Government data show that from 1991 to 2000, there were more than 33,000 deaths from residential fires nationwide - 24 percent among children under 15, Underwriters Laboratories says.

The organization's recommendations were issued last week by a research panel that UL formed following experiments last fall involving Newson and another family on Milwaukee's WISN-TV, and a similar experiment at a Dallas-Fort Worth TV station.

Newson found she had to awaken several of her children, then aged 8 through 14, after eight minutes of blaring. Fire officials say less than two minutes is an optimal escape time.

The UL panel also reviewed other reports, including Australian research in 20 children aged 6 through 17 that found few consistently were roused by smoke alarms.

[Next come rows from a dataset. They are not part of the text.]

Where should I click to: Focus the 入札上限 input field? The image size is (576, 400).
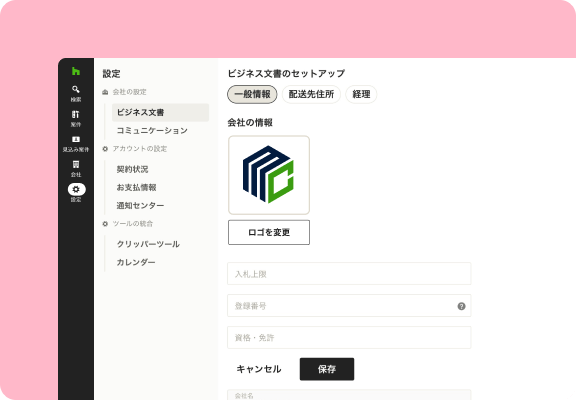(349, 274)
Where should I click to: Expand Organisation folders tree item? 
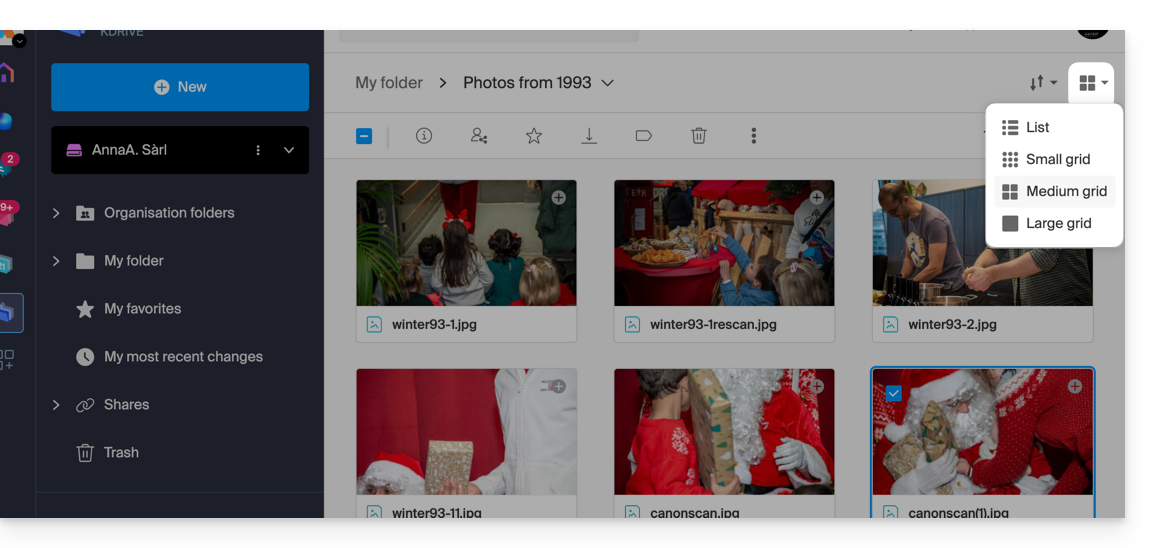pyautogui.click(x=56, y=213)
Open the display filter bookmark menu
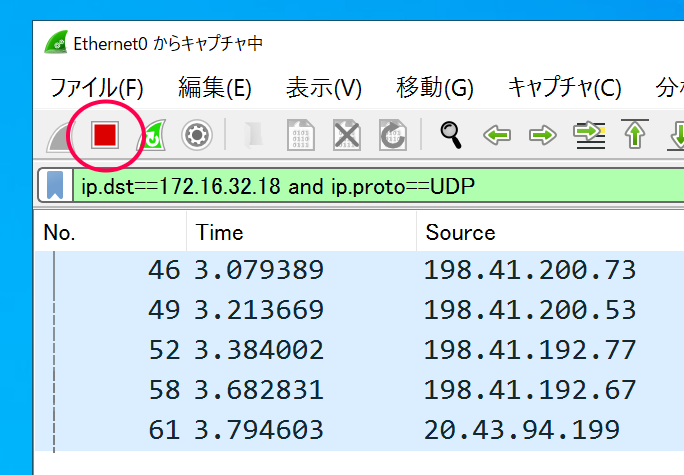Viewport: 684px width, 475px height. coord(54,186)
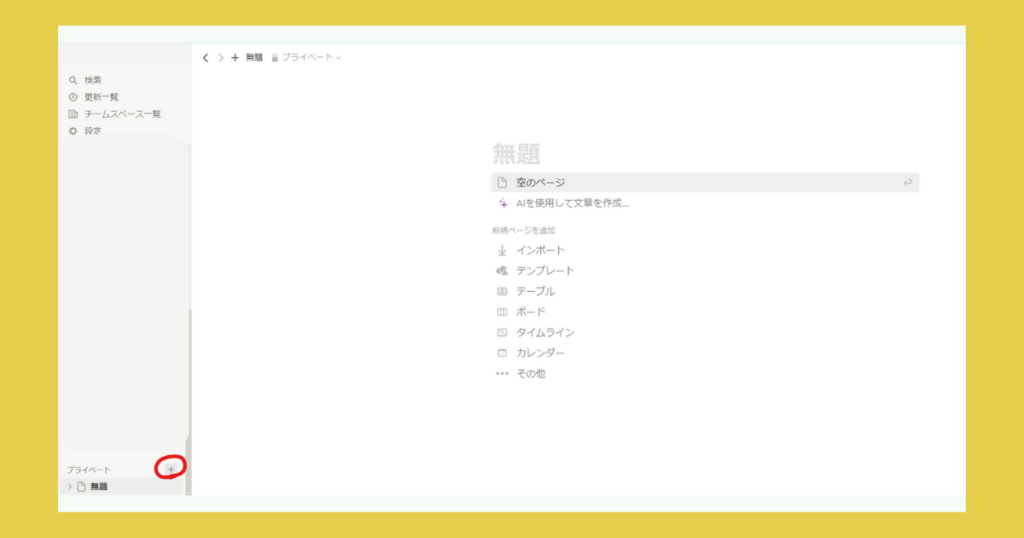Choose タイムライン view option
The height and width of the screenshot is (538, 1024).
click(545, 332)
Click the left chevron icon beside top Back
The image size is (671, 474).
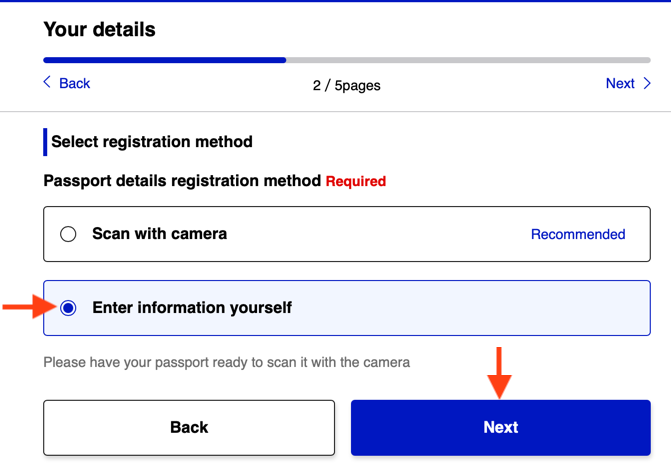coord(47,82)
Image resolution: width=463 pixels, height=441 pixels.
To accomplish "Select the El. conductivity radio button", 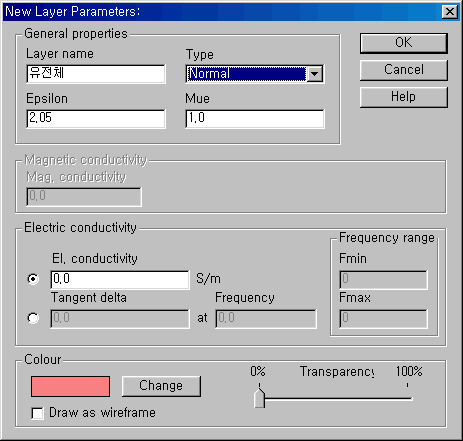I will tap(33, 279).
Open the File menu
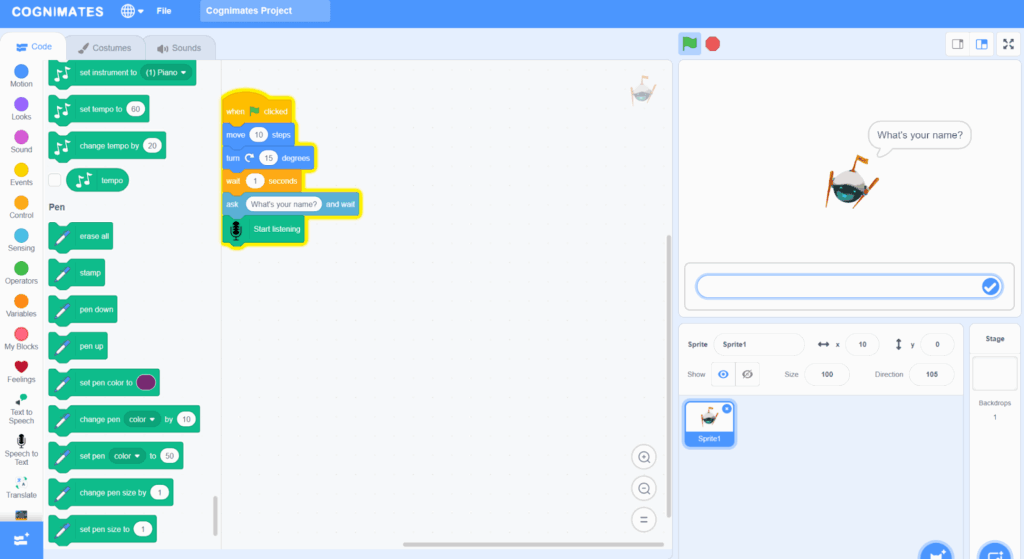The height and width of the screenshot is (559, 1024). coord(164,11)
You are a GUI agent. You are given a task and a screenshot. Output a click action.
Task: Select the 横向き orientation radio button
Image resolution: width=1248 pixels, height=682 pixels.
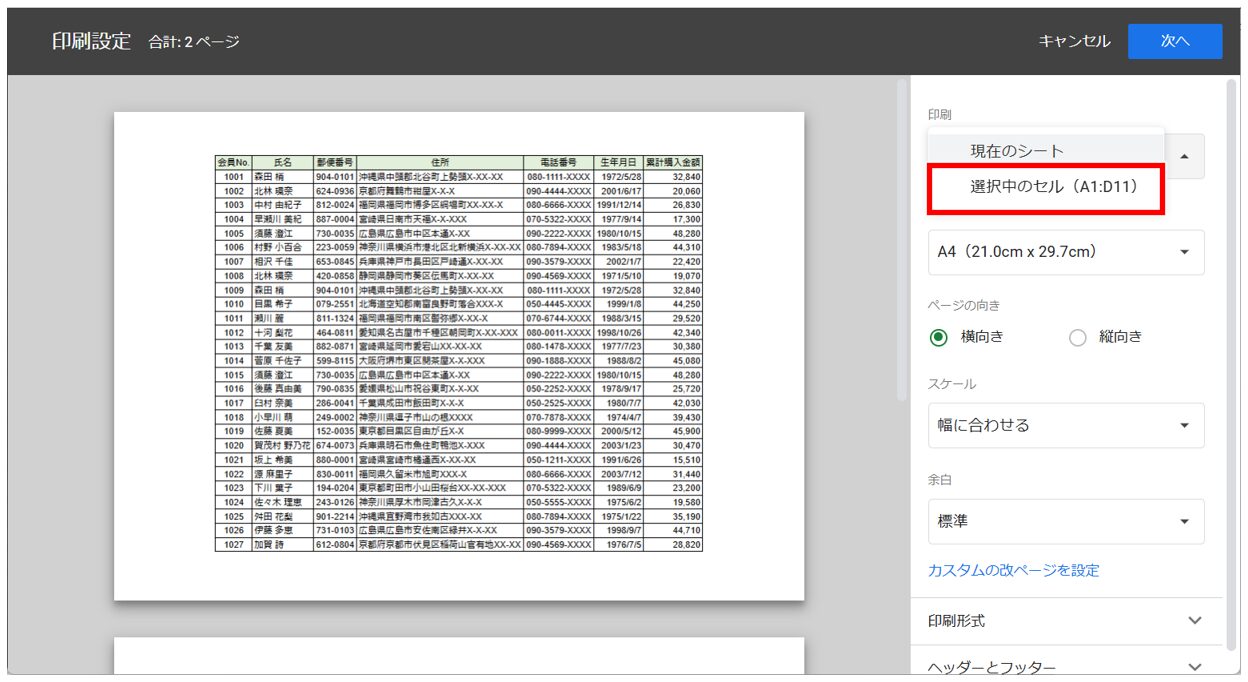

Children younger than 10 spend as much as 30 percent of their slumber time in deep hard-to-rouse-from sleep, while adults spend as little as 10 percent of their slumber in deep sleep, said Dr. Stephen Sheldon, a sleep specialist at Chicago's Children's
Memorial Hospital.

Children also are more likely to be disoriented and confused when awakened during the deep-sleep phase, he said.

"The amount of sound that's required to awaken a child during middle childhood is enormous, much greater than currently available smoke alarms," said Sheldon, who co-chaired the UL panel.

The federal Consumer Product Safety Commission recently began investigating the issue, prompted initially by concerns about difficulty awakening older adults with hearing problems, said spokesman Scott Wolfson.

The investigation will include tests of the effectiveness of alternative technology, with results expected next year.